Kamu dalam chat itu terlihat seperti orang yang emosional juga tempramental. Sama sekali bukan seperti yang aku kenal. Entah kamu ada masalah saat itu atau memang aku yang ternyata tidak begitu mengenalmu.

Besoknya, kamu tidak berubah. Kamu tetap dengan wajahmu yang tanpa ekspresi saat melewatiku. Jangankan meliht, melirikpun tidak. Namun, hatiku terus menanti kapan kamu bisa kembali seperti semula.

Karena sejujurnya, aku merindukanmu. Waktu itu, aku hanya menganggap perasaan itu dikarenakan kehilangan sebuah tempat bercerita, kehilangan seorang teman.

Nyatanya, tidak. Perasaan itu bahkan lebih dalam daripada yang aku tahu.

C lebih dulu menyadarinya—bahwa aku bukan sekadar merindukanmu sebagai seorang teman. Entah sudah berapa kali C mengatakan padaku agar aku berhenti peduli kepadamu. Agar aku menghetikan semua kegilaan ini. Aku sendiri bingung perasaan apa ini.

"Dia gak peduli sama lo," kata C pada suatu hari.

Tanpa perlu C katakan, sejujurnya aku sudah tahu. Itu terlihat dari sorot matamu. Juga terlihat dari ekspresi datarmu. Tanpa perlu kamu jelaskan, aku sudah tahu.

Tapi, terkadang C tidak konsisten dengan ucapannya sendiri. Atau justru kamu yang tidak konsisten dengan ketidakpedulianmu.

Contohnya, pada hari lain C berkata, "Kemaren dia liat lo like post-post yang kayak quotes galau gitu di TL,"

"Terus?"

"Dia jadi ngerasa risih ngeliatnya."

Aku terdiam. Jika kamu tidak peduli, buat apa merasa risih? Lagipula, post yang aku like belum tentu untukmu, kan?

"Geer amat," komentarku pada saat itu. Jujur saja, aku jadi agak kesal denganmu. Masa karena hal sekecil itu kamu merasa risih? Aneh.

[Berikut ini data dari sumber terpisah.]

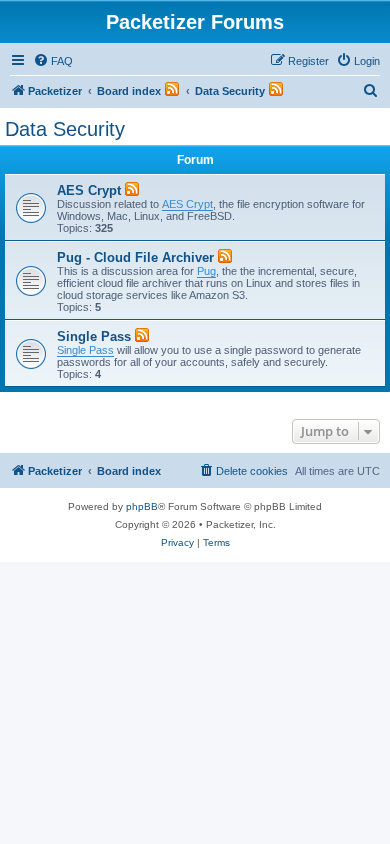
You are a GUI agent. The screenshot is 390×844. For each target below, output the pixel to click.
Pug (206, 271)
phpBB (142, 506)
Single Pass (94, 336)
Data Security (65, 129)
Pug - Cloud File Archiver (135, 257)
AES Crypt (89, 190)
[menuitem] (53, 61)
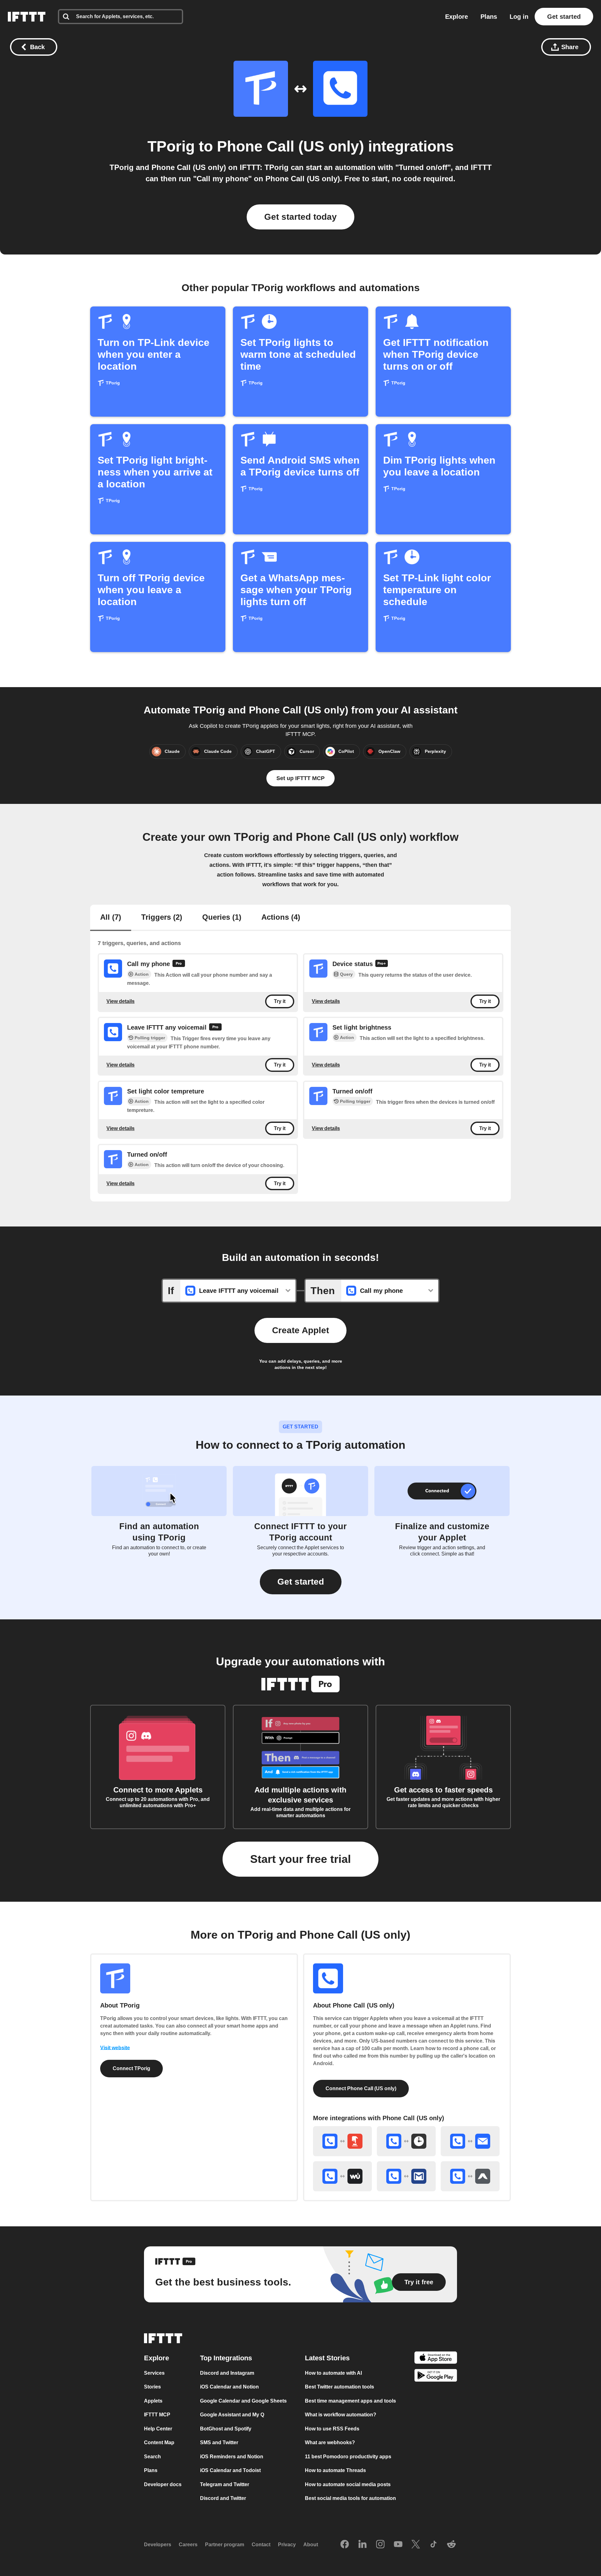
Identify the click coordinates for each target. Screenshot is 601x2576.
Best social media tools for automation (350, 2498)
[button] (301, 1581)
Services (154, 2373)
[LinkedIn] (362, 2545)
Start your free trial (300, 1859)
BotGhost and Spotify (225, 2428)
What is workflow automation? (340, 2414)
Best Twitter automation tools (339, 2386)
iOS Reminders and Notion (231, 2456)
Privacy (287, 2544)
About (310, 2544)
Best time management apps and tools (350, 2401)
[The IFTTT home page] (26, 16)
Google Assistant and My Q (232, 2414)
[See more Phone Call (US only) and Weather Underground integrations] (342, 2176)
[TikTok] (433, 2545)
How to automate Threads (335, 2470)
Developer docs (163, 2484)
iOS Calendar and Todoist (230, 2470)
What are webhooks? (330, 2442)
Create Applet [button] (300, 1330)
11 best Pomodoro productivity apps (348, 2456)
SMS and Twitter (219, 2442)
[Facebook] (344, 2545)
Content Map (159, 2442)
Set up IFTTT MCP (300, 778)
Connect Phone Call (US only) (361, 2088)
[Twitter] (415, 2545)
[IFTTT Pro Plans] (178, 964)
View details (120, 1001)
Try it (279, 1001)
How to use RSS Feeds (332, 2428)
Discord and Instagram (227, 2373)
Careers (188, 2544)
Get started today (300, 217)
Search (152, 2456)
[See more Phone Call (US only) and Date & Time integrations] (406, 2141)
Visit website (115, 2047)
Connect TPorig (131, 2068)
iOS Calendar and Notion (229, 2386)
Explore (456, 16)
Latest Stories (327, 2358)
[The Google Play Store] (435, 2376)
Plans (488, 16)
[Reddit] (451, 2545)
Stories (152, 2386)
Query (346, 974)
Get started (564, 16)
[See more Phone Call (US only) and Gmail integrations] (406, 2176)
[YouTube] (398, 2545)
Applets (153, 2401)
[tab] (110, 918)
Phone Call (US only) (290, 146)
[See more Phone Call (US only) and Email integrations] (470, 2141)
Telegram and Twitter (224, 2484)
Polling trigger (150, 1037)
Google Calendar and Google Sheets (243, 2401)
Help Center (158, 2428)
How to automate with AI (333, 2373)
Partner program (224, 2544)
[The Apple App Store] (435, 2358)
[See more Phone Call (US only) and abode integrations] (470, 2176)
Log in (519, 16)
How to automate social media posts (348, 2484)
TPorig (171, 146)
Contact (261, 2544)
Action (142, 974)
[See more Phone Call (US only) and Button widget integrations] (342, 2141)
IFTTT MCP (157, 2414)
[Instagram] (380, 2545)
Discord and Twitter (223, 2498)
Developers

Katanya tidak peduli.

Bukan sekali dua kali saja C mendekatiku dan mengatakan hal yang sama. Ia sudah terlalu sering mengatakan, "Dia ngerasa risih dengan sikap lo yang kayak gitu." atau "Udahlah move on aja."

Jujur. Aku jadi kesal dengan semua orang. Pertama, dengan kamu. Kalau kamu tidak peduli mengapa harus risih? Apa aku mengganggumu? Kedua, dengan C. Kenapa dia maksa banget, sih?

Maaf, semakin kesini, ocehanku semakin tidak jelas. Maaf, kalau aku sering membuatmu risih. Maaf, sampai sekarang aku masih sayang kamu.

Aku mematikan alat perekam itu kemudian menarik kaset tersebut keluar. Kutatap hujan yang perlahan berubah menjadi gerimis sambil bertanya, hujan yang deras saja dapat berubah menjadi gerimis. Mengapa kamu tidak?